I just took out an online subscription to gun-tests.com. I enjoy reading their reviews of all types of handguns, rifles and shotguns. Sometimes I think they are a little harsh, though. For example, the highly regarded FN FNP9 only received a grade of C+ in their review, while owners report it is a stellar weapon. I realize that their review depends on how well the particular gun they use performs on their tests, but sometimes their review of a gun differs greatly from what owners and other online reviewers report. Any thoughts about this?Thanks.


----------



## kev74 (Mar 22, 2008)

Until the reviewers disclose what perks ($$$) they receive in return for reviewing a gun and until manufacturers disclose what perks they give in return for getting a review of their gun done, I don't pay a lot of attention to the conclusions or opinions of the reviewers. I do read reviews, but its more for the features on the gun, not the reviewer's opinion of those features. 

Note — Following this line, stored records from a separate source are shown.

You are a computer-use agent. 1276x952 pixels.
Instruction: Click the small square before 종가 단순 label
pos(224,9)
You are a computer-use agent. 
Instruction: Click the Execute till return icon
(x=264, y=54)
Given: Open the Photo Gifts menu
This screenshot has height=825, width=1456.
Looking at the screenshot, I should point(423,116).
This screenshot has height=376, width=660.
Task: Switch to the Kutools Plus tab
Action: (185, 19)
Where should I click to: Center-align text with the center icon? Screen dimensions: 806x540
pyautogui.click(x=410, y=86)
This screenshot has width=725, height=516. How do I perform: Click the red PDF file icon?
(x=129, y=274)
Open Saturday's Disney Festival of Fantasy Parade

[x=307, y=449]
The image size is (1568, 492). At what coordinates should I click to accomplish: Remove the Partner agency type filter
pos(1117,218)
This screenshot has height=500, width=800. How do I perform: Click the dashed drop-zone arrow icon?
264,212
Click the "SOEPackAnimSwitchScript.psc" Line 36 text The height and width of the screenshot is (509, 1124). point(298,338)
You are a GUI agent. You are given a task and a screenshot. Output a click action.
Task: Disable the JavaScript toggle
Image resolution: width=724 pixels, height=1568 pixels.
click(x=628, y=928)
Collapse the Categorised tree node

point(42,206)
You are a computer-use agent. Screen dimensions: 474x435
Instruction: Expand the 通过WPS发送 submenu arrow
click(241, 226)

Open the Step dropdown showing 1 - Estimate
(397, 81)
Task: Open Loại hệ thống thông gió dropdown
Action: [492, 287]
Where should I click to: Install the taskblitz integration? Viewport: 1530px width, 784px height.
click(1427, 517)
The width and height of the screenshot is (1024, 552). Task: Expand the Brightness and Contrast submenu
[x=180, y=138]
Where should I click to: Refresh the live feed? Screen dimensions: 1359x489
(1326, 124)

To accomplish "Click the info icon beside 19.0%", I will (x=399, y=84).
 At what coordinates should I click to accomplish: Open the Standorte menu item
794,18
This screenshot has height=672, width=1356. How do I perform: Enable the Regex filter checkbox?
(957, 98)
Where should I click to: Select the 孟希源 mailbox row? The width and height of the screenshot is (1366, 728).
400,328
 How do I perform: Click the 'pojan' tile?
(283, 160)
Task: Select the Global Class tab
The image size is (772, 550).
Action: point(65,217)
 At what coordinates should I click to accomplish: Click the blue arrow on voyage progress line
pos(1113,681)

I'd be more likely to believe a review from individuals or organizations if they bought the gun off the shelf for retail price (like Consumer Reports does for appliances) instead of the manufacturers shipping them to a magazine for free - and then selling the gun to the reviewer afterward for a "discount".

When was the last time you saw a gun get a bad review in a magazine that had a full page ad for the same gun in the same issue?


----------



## literaltrance (Dec 24, 2008)

kev74 said:


> Until the reviewers disclose what perks ($$$) they receive in return for reviewing a gun and until manufacturers disclose what perks they give in return for getting a review of their gun done, I don't pay a lot of attention to the conclusions or opinions of the reviewers. I do read reviews, but its more for the features on the gun, not the reviewer's opinion of those features.
> 
> I'd be more likely to believe a review from individuals or organizations if they bought the gun off the shelf for retail price (like Consumer Reports does for appliances) instead of the manufacturers shipping them to a magazine for free - and then selling the gun to the reviewer afterward for a "discount".
> 
> When was the last time you saw a gun get a bad review in a magazine that had a full page ad for the same gun in the same issue?


Lots of truth here.

I'm skeptical of most reviews which may come as a surprise as I read quite a few of them. When you take into consideration what kev74 is suggesting, it begins to make a lot more sense. I look for features of the weapon itself, and don't pay a whole lot of mind to the accuracy results or other nuances the reviewer may have encountered. Going to your LGS/range and handling the weapon, even if you don't shoot it, will tell you loads more than most reviews ever will.

If there is one exception to this generality, it would be the feedback I've picked up from gundirectory.com. Most popular models are listed with end-user reviews of the weapons. These are people who are not paid to review the weapons in question, just Joe Schmoes like you and I who have lots of positive and negative things to say about what they've encountered. Not surprisingly, the overall reviews of the more reputable firearms match up with what most people regard as highly reliable and accurate weapons: Sig P226/P229, G19/23, HK USP, FNP, XD/XDm, and Berettas usually come in with ratings of 4.5-5.0/5.0, and each has literally hundreds of comments about the weapon. I feel this rating system does hold some water.


----------



## Bisley (Aug 24, 2008)

I tend to believe that _Gun Tests_ plays it straight down the middle, unlike any of the other magazines that I read. They have given bad reviews on S&W's, H&K's, and most of the other icons of the industry, and have re-tested many, at the manufacturer's request.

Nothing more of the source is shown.